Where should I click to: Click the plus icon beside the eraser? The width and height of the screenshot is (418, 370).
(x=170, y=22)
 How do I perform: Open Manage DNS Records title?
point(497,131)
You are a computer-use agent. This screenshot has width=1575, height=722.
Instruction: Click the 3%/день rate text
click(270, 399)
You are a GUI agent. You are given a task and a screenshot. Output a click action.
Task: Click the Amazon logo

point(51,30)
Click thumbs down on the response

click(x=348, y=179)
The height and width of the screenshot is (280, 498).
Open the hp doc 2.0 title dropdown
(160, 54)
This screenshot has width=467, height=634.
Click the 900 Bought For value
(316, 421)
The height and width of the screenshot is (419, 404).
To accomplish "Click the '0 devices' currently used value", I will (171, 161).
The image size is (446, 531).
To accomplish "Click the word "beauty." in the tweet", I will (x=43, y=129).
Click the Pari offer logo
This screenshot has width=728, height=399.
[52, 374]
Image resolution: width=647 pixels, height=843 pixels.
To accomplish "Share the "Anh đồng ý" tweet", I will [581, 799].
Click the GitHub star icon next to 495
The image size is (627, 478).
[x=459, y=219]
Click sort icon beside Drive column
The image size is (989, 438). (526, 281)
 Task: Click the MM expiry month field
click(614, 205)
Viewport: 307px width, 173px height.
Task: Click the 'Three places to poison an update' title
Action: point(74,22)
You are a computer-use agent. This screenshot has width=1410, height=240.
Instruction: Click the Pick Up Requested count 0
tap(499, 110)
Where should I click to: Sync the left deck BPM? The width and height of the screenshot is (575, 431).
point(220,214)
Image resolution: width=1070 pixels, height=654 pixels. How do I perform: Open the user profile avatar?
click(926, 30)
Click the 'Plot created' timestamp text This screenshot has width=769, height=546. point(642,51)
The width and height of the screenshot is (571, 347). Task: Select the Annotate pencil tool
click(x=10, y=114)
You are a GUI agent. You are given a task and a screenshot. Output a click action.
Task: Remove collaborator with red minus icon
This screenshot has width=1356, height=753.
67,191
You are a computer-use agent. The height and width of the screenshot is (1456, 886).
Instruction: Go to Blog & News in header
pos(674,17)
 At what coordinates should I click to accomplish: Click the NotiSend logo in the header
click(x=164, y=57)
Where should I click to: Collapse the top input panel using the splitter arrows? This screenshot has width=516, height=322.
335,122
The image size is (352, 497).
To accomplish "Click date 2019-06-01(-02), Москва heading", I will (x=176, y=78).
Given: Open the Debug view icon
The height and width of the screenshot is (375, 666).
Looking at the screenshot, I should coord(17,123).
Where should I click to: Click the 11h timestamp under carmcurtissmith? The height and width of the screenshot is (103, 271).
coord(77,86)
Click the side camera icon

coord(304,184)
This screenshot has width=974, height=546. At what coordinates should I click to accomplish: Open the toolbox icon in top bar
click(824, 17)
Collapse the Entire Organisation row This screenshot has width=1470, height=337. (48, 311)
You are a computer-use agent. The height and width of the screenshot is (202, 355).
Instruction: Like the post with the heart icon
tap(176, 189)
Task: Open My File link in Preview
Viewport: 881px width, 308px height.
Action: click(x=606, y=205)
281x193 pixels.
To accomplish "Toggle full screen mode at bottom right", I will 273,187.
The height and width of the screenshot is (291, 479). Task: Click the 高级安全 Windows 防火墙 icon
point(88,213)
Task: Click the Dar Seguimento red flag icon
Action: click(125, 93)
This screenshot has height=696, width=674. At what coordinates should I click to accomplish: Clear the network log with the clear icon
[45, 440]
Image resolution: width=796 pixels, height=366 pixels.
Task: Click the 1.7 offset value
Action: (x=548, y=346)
--------------------
• _Task item_:
Read the records above. Show each line that has the string "computer".

• _Solution for this exercise_:
You are a computer-use agent. This screenshot has width=1575, height=722.
You are a computer-use agent. This screenshot has width=1410, height=240.
You are a computer-use agent. The height and width of the screenshot is (1456, 886).
You are a computer-use agent. The height and width of the screenshot is (202, 355).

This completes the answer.